Alimentación y tolerancia

@pixabay.es

Por Analhi Aguirre

Elegir una manera de alimentarse –así sea la más usual del mundo-siempre trae prejuicios, comentarios y hasta debates de por medio. Cuando nuestras abuelas eran muy jóvenes, comer mucho era lo saludable. No existían conceptos, o más bien, eran otras las ideas relacionadas con lo saludable, mirado con una lupa exhaustiva y, muchas veces, confusa como ocurre hoy en día. En la actualidad, y sobre todo gracias a la tecnología, nos enteramos no sólo de qué y cómo están hechos los productos que consumimos, sino también qué está comiendo –casi, casi- nuestro vecino o vecina.

Hace unas décadas atrás, optar por el vegetarianismo se tornó como un secreto a voces. Se trataba de bichos raros que voluntariamente elegían dejar de lado la carne. De hecho, todavía sorprende –y hasta causa conflicto- que alguien llegue a una casa, se quede a cenar y anuncie: “soy vegetariana/o”. Aparece una desesperación culinaria porque la creatividad en la cocina parece sólo emerger cuando hay carne en el refrigerador. Sin embargo, el asunto se dificulta aún más cuando una persona nos cuenta que es vegana.

En primer lugar, mucha gente no tiene idea de qué es el veganismo. Y en el momento en que se despliega la simple explicación: “no como alimentos ni uso vestimenta ni productos de cualquier tipo derivados de los animales. Mi forma de comer es más que una forma de alimentación, es un estilo, una filosofía de vida”, el bicho raro se convierte en sapo de otro pozo y surge el prejuicio.

La pregunta ineludible es: ¿por qué? ¿qué hace que haya tanta discriminación hacia una manera de vivir, que debería ser como cualquier otra? Existe un discurso vegano y radical que juega en contra, es cierto. No obstante, también es cierto que los bandos están enfrentados –carne vs. sin carne- y no debería ser así. Sería un ideal que el respeto animal nos permitiera darle una mejor vida a todos los seres sintientes de nuestro planeta y, así, ya no comérnoslos. Pero, por ahora, se trata de una utopía.
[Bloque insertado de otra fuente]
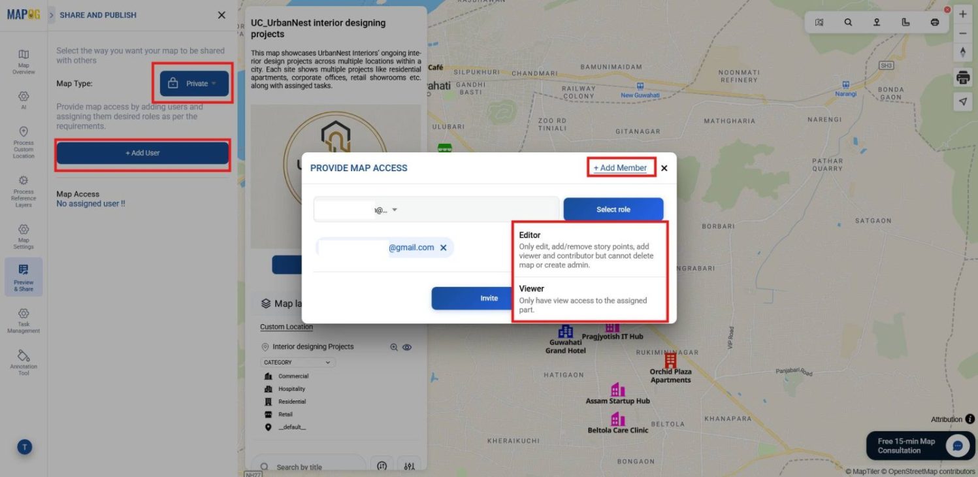
Task: Choose the Viewer role option
Action: click(590, 299)
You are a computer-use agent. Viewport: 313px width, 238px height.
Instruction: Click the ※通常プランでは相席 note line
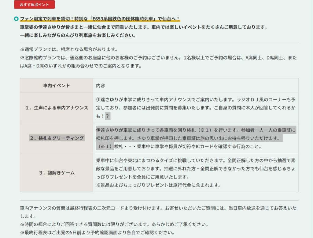tap(69, 49)
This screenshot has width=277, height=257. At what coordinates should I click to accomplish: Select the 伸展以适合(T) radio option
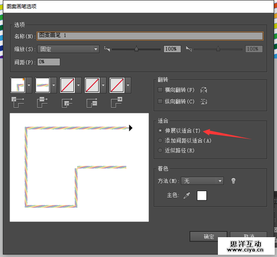[161, 131]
Entonces, ¿acaso no sería mejor lograr una mayor aceptación hacia lo inusual o, mejor dicho, -por ahora- minoritario? Porque, finalmente, alcanzar una convivencia un poco más tolerante no sólo tiene que ver con una forma de alimentarse, sino con la vida entera. Si en vez de insistir en poner una barrera nos permitiéramos conocernos, seguramente nuestro día a día sería más libre y sin tantos juicios limítrofes a la hora de una acción tan cotidiana como alimentarnos. Porque, al fin y al cabo, comer verde tiene muchísimos más colores y no vale la pena perdérselos.